Video length is 17:08

What Is Extended Object Tracking? | Autonomous Navigation, Part 5

From the series: Autonomous Navigation

Brian Douglas

In a lot of scenarios, there are other objects that we may need to observe and track in order to effectively navigate within an environment. This video is going to look at extended object tracking: objects that returns multiple sensor detections.

We’ll cover a basic overview of what extended object tracking is, what makes it challenging, and then briefly provide some intuition around some of the algorithms that have been developed to solve the problem.

Published: 22 Jul 2020

From the last video, we know how to plan a path through a static environment once we have a map. But in a lot of practical scenarios, the environment is not static. There are often other objects that move through the same location that we're trying to navigate within. And therefore, we may need to observe and track these objects in order to effectively plan and make decisions.

This video is going to look at extended object tracking, which is-- well, I'll explain what it is throughout the rest of this video.
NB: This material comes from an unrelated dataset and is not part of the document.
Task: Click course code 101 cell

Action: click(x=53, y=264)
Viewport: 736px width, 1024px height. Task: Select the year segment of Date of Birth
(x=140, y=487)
But I hope to provide a basic overview of what extended object tracking is, what makes it challenging, and then briefly provide some intuition around some of the algorithms that have been developed to solve the problem. I'm Brian. And welcome to a MATLAB Tech Talk.

If you are developing an autonomous car, having a map of the static environment will let you do things like plan the optimal route through a city or determine which lane to be in if you have a turn coming up. However, the environment is decidedly not static.

So if the car is trying to determine whether it's safe to change lanes, a static map isn't good enough. It needs to have an understanding of the dynamic portion of the environment as well. Those are the other cars and pedestrians and bicycles and so on. So we need to give our autonomous vehicle a way to perceive and track those objects if we want to be able to successfully navigate this environment.

Now, we've already discussed how to track a single object and multiple objects in the sensor fusion and tracking series, which I've linked to below. And I'm biased, but I think it's worth watching because we're going to build on that knowledge here.

In that series, we talked about how tracking a remote object requires us to find the correct model that describes the object's motion, how uncertainty in the system makes it difficult to associate the right measurement to the right object, and how to add and subtract tracks as objects enter and leave the local environment. And we did all of that for so-called point objects. These are objects that are small enough that the sensor returns at most a single detection for each object.

Now, it's an important distinction that a point object doesn't need to be physically small. It just needs to be smaller than the resolution of the sensor. For instance, a radar station might be tracking a very large aircraft that is also very far away. The radar would return a single ping or a single reflection for the entire aircraft, and the whole thing has been reduced to a single detection.

And if you're tracking multiple aircraft, then we have to associate each point detection to its respective tracked aircraft and then estimate their state-- that is, the aircraft position and kinematic state, like speed and heading. So if the object is smaller than the resolution of the sensor, then we can apply the algorithms that we discussed in the sensor fusion and tracking series.

However, the small object assumption is not always true. Sometimes, like in the car example from earlier, the object or objects that you're tracking are large compared to the sensor resolution. This is what we call an extended object. With extended objects, we can receive more than one measurement of the same object in the same sample time.

For instance, check out how this car sees the environment with its multiple LIDAR sensors. And if I freeze it right here, check out how much data is generated just from the front LIDAR. Look at how many data points make up this red car that's passing in front. And we have multiple data points for each of the other dynamic and static cars in the scene as well. And this is information that we can use to better understand the state of each of these objects.

But with this additional information, we can estimate more than just position in kinematic states like we did with point objects. We can estimate the size, shape, and orientation of the tracked objects as well. And we may call this the object's extent.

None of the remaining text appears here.